Monitoring Indoor Air Quality – Environmental Sensors Use Case

Sensor technology has continued to advance over the past decade, enabling several new applications and use cases. For example, environmental sensing and air quality monitoring have emerged, with an emphasis on indoor air quality. Especially in the wake of the COVID-19 pandemic, people have become much more concerned with and acutely aware of the quality of the air in their indoor spaces.

Several factors should be considered when monitoring indoor air quality, including levels of carbon dioxide (CO2), particulate matter (PM), and volatile organic compounds (VOCs). Despite advances in sensing, with so many different variables to track, monitoring indoor air quality is a difficult task. This is true, particularly from a hardware system–design perspective, where designers must navigate the tradeoffs among performance, accuracy, and power consumption.

In this blog, we’ll discuss the various sensors used for indoor air-quality monitoring systems, the challenges in system design, and some solutions to these problems.

Sensors Used to Monitor Indoor Air Quality

When monitoring indoor air quality, three major contaminants must be considered: CO2, PM, and VOCs. In general, measuring each of these individual contaminants requires the use of specific sensors.

For CO2 sensing, common types of sensors include non-dispersive infrared (NDIR) sensors, electrochemical sensors, and metal-oxide-semiconductor (MOS) sensors. For example, Amphenol Advanced Sensors’ T6793 is an NDIR CO2 sensor that is designed to offer extremely high accuracy in indoor air-quality monitoring applications. Some notable specifications of this sensor include an accuracy rating of ±45ppm +3 percent of reading in the measured range of 440ppm to 2,000ppm.

PM, on the other hand, is one of the most complicated types of air pollution because it takes so many forms and comes from many different sources. Generally, PM is classified into one of three categories: Coarse particles (PM10), fine particles (PM2.5), and ultrafine particles (PM0.1 – particles ≤0.1µm in diameter). As a result of this variety, PM sensors use many different detection techniques, including optical particle counting and volume scattering.

Similarly, VOCs encompass many contaminants and hence necessitate multiple forms of sensing. The three most popular forms of VOC sensors include photoionization detectors, flame ionization detectors, and MOS sensors. These sensors are typically calibrated using isobutylene gas but can have a wide range of reactions and output readings dependent on the actual VOC being measured.

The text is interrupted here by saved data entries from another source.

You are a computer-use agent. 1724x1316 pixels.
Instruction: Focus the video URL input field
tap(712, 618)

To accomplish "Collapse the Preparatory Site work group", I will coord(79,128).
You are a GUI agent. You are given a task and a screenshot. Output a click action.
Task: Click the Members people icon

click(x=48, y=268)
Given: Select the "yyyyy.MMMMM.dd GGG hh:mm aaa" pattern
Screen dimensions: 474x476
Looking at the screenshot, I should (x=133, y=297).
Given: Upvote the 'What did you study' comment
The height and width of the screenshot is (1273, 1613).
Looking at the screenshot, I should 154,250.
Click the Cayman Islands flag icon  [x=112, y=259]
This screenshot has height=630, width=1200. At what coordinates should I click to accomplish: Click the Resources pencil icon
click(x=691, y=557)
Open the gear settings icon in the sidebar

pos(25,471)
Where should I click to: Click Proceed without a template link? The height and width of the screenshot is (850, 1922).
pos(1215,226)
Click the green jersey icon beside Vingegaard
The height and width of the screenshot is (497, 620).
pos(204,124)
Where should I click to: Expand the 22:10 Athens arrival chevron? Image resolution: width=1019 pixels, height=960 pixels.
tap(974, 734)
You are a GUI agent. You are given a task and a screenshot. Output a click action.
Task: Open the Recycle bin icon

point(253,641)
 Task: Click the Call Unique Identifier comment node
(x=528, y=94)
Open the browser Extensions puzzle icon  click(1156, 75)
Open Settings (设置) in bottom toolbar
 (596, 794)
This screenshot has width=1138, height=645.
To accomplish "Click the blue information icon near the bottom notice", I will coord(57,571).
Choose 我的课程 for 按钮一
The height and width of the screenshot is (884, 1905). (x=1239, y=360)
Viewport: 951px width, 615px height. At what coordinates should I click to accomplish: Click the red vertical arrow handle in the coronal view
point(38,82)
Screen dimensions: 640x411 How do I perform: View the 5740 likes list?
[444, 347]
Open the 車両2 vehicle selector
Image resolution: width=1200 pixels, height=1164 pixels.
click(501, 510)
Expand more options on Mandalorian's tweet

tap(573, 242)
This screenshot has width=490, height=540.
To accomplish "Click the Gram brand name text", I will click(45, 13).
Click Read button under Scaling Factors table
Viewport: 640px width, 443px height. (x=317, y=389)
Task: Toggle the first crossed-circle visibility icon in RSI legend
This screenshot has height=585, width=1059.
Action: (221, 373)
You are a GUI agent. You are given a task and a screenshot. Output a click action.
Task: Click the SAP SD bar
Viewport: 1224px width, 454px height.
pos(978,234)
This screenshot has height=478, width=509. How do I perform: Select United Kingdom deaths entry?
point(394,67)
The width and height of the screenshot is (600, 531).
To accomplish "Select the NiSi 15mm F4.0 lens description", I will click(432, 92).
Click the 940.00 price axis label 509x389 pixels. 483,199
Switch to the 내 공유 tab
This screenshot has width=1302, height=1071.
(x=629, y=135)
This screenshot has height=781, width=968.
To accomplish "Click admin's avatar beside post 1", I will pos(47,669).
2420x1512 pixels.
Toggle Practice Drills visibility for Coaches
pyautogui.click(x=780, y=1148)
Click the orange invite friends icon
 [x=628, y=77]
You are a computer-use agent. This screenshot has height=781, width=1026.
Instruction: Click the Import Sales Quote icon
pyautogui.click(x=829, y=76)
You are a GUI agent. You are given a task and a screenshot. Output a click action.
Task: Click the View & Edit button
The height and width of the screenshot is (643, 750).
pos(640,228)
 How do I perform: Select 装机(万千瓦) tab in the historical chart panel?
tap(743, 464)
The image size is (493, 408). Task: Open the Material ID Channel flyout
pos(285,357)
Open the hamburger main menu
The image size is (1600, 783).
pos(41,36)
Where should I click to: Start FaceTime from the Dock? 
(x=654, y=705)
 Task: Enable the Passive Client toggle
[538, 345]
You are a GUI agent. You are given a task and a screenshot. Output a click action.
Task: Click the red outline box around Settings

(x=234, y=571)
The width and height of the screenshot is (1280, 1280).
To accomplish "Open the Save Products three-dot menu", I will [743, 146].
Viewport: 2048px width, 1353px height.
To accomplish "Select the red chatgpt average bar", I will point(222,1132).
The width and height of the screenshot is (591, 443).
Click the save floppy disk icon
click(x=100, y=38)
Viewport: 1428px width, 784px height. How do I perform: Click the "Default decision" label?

>Beyond these three major contaminants, other factors such as temperature and humidity are valuable to monitor since they are key drivers of toxins.

Environmental Sensing Challenges and Tradeoffs

Given the variety of sensing options available, determining which sensors to use for the right application and the right environment is one of the most difficult aspects of designing an indoor air quality monitor. Generally, a designer’s choice of sensor is dictated by two main considerations: Power and performance.

Most indoor air-quality monitoring systems use a dedicated sensor to monitor air quality along with a radio system to transmit the sensor’s data wirelessly to a central online hub where they are analyzed. For these systems to provide the best flexibility and value, they are typically battery-powered. Because of the importance of battery life, the main design tradeoff for indoor air-quality monitoring systems is between power consumption and performance.

Generally speaking, an environmental sensor will have higher performance at the cost of higher power consumption. For example, using a higher sampling rate will help the sensor acquire detailed data but will significantly increase the power consumption of a device. This results in faster battery drainage, leading to unwanted device downtime and maintenance.

On the other hand, keeping power consumption to a minimum often comes at the expense of sensing performance as well as radio communication reliability. If an indoor air-quality monitoring system is underpowered, the sensor’s accuracy will suffer noticeably.

Hence, the ideal design for an indoor air quality monitoring system will find a balance between performance and power consumption such that the system has an acceptable battery life while providing accurate, valuable, and useful data. Often this may be achieved by selecting low-power components thoughtfully, using device sleep modes intelligently, and choosing the right wireless communication protocols for data transmission based on application and deployment location.

Conclusion

If we want to live in an environment where the air we breathe is healthy and contaminant free, then we must be able to monitor our indoor air quality accurately. For us to really gain valuable insights about our air quality, we need high-quality, accurate data. Through the use of sensors—like those described in this piece—and proper design that balances the tradeoff between performance and power consumption, we can build a future with healthier living and working environments for occupants.